Navaratnarajah cites three areas where cultural change is required in air cargo:
Make inventory visible across multiple sales channels to create new business models: Reducing shipment dwell time in warehouses is key to improving efficiency. Smarter processes in the warehouse are a first step, but the industry also needs to develop new channels to market. Traditionally, deals were struck via networking and playing golf, but today’s buyer uses portals and online marketplaces such as Digi-Portal to make buying decisions on the spot through an independent channel. Cargo inventory needs to be made available across multiple selling channels – in the same way consumers can buy hotels and flights via independent online comparison sites. Airlines must change their approach and work together to offer a range of route options for customers to buy at their convenience outside of the usual airline distribution channels. This will create multiple routing options for freight forwarders and allow airlines to quickly introduce new products and value-added services. The efficiency and fast pace expected in a global online market will drive the industry to go digital in order to cut dwell time and reduce transport cycles. As two in three shipments now use eAWBs, centralised accurate and real-time data is already available in a format that is easy to share. The biggest hurdle is simply the cultural change required to pull down the walls and work together.
Focus on both data and physical security: Going digital is key to addressing both the cyber and physical security challenges. We must recognise that the data captured about the shipper and the shipment is extremely sensitive and is a valuable target for malicious attacks. IATA’s ONE Record initiative creates a standard for data sharing and a single record view of the shipment, improving the ease and accuracy of accessing the data. To take advantage of One Record, we must balance security with accessibility. Ultimately the customer owns their data –the eAWB, and should only be accessed when needed by those who have the need and authority to do so. In an environment where ransomware, denial of service attacks and human action (either accidental or malicious) can – and will – occur, the industry must move to a Zero Trust approach to security to prevent breaches and isolate and minimise their impact when they happen.

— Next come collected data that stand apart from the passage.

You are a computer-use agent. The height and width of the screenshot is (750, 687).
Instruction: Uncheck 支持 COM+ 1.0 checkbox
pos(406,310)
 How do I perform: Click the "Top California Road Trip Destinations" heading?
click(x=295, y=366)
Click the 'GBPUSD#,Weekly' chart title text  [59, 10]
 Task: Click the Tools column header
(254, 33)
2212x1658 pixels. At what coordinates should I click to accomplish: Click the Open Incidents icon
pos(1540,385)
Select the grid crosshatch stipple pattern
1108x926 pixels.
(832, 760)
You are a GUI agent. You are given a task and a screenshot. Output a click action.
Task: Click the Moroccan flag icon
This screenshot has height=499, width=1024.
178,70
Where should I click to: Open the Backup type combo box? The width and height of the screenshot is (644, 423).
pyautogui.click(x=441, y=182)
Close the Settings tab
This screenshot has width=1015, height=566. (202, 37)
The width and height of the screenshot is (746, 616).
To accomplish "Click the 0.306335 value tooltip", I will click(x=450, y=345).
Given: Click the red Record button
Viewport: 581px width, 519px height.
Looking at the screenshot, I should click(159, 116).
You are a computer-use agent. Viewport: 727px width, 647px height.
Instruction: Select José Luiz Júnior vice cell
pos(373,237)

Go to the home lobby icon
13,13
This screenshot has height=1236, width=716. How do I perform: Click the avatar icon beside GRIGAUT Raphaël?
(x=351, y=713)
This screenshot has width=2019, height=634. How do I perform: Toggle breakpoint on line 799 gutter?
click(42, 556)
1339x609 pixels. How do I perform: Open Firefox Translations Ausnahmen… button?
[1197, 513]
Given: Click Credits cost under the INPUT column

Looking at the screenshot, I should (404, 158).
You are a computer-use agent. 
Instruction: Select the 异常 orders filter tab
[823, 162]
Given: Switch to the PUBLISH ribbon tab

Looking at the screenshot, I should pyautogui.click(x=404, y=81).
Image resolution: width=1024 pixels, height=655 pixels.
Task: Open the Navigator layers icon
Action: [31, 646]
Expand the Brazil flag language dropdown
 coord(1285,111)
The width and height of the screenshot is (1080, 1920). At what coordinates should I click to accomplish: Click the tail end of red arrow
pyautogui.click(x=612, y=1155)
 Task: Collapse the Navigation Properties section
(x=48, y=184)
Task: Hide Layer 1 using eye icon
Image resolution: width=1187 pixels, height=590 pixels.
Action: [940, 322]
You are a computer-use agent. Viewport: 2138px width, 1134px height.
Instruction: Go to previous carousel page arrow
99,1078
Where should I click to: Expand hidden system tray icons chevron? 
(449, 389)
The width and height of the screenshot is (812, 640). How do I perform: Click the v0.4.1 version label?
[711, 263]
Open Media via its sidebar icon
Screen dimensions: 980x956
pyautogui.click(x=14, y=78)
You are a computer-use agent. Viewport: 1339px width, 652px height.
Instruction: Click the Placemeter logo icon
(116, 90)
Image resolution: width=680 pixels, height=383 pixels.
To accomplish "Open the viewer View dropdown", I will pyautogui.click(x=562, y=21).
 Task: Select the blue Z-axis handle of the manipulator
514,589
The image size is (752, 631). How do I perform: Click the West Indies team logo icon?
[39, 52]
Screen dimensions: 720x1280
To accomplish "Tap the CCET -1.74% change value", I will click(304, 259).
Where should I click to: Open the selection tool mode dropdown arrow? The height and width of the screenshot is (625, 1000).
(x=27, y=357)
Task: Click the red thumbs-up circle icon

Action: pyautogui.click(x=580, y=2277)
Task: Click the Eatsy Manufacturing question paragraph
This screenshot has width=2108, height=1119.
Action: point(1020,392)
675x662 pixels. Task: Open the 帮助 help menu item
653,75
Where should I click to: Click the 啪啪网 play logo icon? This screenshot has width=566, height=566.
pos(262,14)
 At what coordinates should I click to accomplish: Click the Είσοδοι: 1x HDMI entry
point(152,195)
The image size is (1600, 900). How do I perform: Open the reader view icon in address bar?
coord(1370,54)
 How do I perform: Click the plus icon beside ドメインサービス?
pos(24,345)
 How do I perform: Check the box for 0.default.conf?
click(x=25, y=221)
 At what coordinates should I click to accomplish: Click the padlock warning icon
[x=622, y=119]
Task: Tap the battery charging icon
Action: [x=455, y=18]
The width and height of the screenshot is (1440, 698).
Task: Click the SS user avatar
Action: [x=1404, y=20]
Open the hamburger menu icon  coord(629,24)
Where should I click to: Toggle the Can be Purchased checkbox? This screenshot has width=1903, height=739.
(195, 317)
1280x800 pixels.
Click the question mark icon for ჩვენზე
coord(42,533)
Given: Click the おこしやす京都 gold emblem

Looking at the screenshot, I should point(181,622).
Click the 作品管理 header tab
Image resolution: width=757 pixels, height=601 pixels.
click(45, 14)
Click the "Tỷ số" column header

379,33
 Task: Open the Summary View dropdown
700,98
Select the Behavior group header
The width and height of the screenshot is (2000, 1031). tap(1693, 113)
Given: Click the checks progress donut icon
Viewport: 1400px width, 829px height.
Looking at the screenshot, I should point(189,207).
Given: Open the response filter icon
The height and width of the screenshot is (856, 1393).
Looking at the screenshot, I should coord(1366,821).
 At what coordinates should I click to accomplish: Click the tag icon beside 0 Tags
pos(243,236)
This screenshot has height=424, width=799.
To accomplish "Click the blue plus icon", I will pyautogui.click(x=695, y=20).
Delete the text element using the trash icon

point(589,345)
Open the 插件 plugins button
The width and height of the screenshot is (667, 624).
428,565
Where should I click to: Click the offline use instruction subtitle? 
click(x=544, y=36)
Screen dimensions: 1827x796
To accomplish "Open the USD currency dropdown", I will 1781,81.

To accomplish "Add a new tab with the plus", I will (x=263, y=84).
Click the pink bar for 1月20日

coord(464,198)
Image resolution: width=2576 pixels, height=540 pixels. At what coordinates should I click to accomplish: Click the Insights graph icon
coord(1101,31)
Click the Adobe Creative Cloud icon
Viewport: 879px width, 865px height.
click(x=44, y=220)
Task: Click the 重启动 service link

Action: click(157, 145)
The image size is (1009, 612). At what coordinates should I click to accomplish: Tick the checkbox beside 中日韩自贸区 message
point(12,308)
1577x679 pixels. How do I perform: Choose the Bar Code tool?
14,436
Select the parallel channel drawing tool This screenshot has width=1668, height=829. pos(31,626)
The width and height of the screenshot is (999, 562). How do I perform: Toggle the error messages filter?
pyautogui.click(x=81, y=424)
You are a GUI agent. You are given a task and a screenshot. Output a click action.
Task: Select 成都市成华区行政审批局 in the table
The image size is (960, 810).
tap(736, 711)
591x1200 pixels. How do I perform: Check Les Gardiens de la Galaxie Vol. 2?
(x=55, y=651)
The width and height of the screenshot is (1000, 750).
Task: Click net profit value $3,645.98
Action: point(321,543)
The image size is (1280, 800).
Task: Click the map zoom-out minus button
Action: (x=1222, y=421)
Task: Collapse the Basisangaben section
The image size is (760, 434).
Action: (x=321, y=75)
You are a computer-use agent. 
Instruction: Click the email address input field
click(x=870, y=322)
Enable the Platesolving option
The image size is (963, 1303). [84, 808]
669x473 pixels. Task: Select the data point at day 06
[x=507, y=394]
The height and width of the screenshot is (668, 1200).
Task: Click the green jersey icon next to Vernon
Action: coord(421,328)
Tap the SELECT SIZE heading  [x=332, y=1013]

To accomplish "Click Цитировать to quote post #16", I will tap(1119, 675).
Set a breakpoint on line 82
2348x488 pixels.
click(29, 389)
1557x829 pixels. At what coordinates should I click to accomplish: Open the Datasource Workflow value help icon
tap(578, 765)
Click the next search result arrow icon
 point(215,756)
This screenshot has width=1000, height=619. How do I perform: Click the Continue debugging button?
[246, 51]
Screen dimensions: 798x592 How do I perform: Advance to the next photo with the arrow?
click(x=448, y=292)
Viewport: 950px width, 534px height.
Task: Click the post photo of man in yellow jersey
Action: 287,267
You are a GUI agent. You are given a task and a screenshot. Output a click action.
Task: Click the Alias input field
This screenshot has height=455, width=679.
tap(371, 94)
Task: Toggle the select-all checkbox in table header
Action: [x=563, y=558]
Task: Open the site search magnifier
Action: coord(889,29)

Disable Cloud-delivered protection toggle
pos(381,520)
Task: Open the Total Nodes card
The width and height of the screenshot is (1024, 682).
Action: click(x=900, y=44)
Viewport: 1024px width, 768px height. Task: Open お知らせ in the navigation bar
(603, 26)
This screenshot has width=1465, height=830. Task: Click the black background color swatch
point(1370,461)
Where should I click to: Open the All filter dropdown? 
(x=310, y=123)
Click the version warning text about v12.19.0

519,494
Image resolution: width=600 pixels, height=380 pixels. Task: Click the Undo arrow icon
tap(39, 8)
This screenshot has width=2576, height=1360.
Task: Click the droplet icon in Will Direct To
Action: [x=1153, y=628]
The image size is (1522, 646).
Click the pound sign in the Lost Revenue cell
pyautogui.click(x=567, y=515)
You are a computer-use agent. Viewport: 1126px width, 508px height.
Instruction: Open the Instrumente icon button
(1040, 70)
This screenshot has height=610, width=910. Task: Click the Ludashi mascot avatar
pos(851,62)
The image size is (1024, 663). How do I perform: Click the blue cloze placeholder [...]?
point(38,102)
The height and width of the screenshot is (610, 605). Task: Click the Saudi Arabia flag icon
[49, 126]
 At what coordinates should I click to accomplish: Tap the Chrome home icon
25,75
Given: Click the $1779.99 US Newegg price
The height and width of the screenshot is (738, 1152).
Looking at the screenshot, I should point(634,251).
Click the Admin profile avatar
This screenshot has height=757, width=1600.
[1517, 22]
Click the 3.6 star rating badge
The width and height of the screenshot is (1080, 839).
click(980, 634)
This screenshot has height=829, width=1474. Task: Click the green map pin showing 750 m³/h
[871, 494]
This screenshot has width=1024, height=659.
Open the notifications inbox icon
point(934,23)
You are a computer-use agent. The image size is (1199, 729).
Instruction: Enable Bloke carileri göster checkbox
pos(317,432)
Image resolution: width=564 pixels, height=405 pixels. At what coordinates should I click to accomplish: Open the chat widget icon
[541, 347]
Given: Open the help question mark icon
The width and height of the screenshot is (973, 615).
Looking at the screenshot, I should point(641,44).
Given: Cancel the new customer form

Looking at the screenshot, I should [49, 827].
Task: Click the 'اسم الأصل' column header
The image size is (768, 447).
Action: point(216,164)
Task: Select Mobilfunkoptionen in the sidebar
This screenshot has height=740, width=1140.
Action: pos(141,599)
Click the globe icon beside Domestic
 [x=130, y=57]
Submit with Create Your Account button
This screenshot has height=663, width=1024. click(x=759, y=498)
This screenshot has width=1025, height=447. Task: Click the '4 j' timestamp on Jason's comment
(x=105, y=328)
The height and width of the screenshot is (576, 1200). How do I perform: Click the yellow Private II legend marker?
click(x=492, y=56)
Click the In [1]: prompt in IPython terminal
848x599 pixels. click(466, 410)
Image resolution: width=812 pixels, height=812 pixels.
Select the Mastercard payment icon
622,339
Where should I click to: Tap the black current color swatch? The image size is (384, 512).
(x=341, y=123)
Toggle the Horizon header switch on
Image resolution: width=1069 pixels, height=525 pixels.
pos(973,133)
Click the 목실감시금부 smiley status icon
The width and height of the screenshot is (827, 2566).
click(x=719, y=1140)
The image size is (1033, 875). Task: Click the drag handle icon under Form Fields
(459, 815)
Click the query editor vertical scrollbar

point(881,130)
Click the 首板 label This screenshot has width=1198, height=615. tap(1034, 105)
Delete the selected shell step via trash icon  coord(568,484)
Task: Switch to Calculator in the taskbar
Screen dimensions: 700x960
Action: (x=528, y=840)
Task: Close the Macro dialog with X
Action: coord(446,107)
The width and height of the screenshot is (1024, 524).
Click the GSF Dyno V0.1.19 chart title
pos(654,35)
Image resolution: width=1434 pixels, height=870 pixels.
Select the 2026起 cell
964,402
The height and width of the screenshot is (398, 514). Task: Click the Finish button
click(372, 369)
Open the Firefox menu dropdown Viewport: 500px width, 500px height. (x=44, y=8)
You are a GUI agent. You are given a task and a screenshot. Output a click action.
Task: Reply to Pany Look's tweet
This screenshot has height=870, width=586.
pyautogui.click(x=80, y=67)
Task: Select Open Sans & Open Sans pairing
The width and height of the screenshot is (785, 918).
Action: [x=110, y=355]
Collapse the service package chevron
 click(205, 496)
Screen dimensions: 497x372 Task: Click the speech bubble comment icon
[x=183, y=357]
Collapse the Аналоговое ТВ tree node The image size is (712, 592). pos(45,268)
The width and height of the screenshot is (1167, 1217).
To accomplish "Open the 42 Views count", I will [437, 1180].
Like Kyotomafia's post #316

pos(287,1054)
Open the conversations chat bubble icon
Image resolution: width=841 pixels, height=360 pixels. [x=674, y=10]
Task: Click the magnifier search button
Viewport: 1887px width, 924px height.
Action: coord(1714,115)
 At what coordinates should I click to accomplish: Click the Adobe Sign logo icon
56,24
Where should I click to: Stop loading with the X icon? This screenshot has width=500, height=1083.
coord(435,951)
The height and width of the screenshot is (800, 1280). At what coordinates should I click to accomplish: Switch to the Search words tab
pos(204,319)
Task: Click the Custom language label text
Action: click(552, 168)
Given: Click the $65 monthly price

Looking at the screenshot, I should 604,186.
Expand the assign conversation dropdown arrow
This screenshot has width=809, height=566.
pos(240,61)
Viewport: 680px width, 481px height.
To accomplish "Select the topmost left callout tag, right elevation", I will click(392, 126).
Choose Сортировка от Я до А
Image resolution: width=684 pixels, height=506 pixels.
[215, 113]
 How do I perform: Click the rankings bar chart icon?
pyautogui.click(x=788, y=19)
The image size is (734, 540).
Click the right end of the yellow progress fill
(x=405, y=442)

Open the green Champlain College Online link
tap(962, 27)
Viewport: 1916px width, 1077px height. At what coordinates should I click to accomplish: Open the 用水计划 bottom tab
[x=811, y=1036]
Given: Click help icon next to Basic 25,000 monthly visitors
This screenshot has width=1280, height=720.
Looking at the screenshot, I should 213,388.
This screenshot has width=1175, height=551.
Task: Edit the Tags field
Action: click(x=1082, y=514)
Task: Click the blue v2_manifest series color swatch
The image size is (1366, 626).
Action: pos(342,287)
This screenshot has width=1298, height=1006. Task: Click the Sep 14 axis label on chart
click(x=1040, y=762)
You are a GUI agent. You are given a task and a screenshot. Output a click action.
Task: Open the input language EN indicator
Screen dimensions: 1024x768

Similarly, physical security is a weak point for the industry and securing warehouses is key to securing the supply chain. It is almost expected that a certain percentage of goods will be lost, pilfered or damaged. Warehouses need to do a better job of knowing who is on site. Only the right people should access freight for the right reasons and any deviation should be identified and swiftly stopped. Mobile biometric applications enable a smartphone or tablet to verify if someone should be granted access – with additional multi-factor authentication used to screen access for the most sensitive, and valuable cargo. Warehouse operators could use the security of a location to develop a trusted origin program, similar to the passenger trusted traveller program.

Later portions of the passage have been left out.